Since the late 1800s, when cast iron columns were first used in a textile mill in Great Britain, the metal building industry has experienced continual progress over the past couple of hundred years in both technology and in cost savings.

The use of premium quality metal as a primary building material emerged largely due to its fire-resistant characteristic. Towards the end of the 19th century, some of the early buildings in the United States were erected with metal frames and beams. It may surprise you to learn that it was about this time that the earliest pre-fabricated metal structures were produced.

As the car industry was poised to explode on the American scene at the turn of the 20th century, the use of steel or metal for construction was mostly limited to garages. Initially built with a combination of wood and metal, the Butler Company was the first to replace this popular vehicle storage building with an all-metal configuration to reduce the risk of fire and to reduce building costs.

In the early 1900s, the Austin Company in Ohio first applied pre-engineering to the fabrication of metal framing. Star Building Systems expanded the technology in the 1920s when they began supplying cheap metal driller buildings to oil firms on the Oklahoma plains.

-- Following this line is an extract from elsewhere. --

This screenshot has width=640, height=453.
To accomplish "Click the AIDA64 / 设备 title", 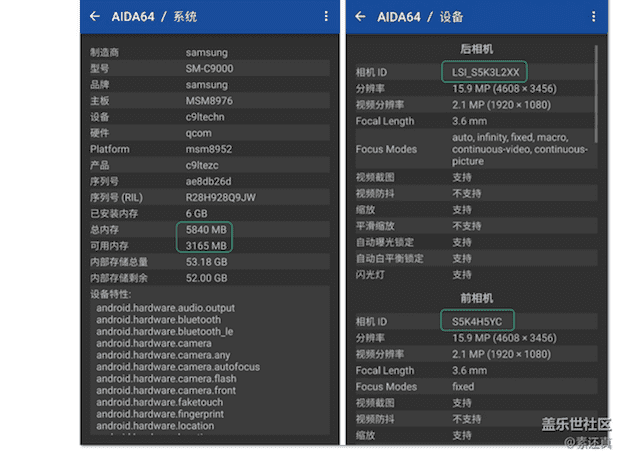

The military further advanced the steel building industry during World War II, when airplane hangars were constructed entirely of metal. At that time, Quonset huts became the ubiquitous building choice for all military bases, thanks to the fact that they required only a few workers and common tools to assemble. The military favored these distinctive arched rooftop huts for use as motor pools and personnel quarters. Their use as storage structures then spread to civilian rural communities. The Quonset hut may have been ugly, but its reasonable price outweighed aesthetic factors.

Following WWII, pre-fabricated metal building sales reps stressed the rapid assembly and bargain prices of the structures and sales soared. They pretty much ignored design considerations, and the appearance of these structures was not as crucial to buyers as the protection afforded to the inhabitants and/or contents. This next generation of pre-engineered steel structures contained an unattractive standard roof pitch of four on twelve. Because these uninviting buildings were built with lower quality materials, they didn’t hold up well, and so they were eventually left to rust and disintegrate across the American landscape. People lost faith in the steel building industry, and stopped buying the buildings.

Finally, in the mid-1950 the MBMA (Metal Building Manufacturers’ Association) was established. Higher standards and building techniques were introduced, and steel building manufacturers began to concentrate on the aesthetic appeal of the buildings. Today’s steel buildings are attractive, durable and economical alternatives to conventionally built structures.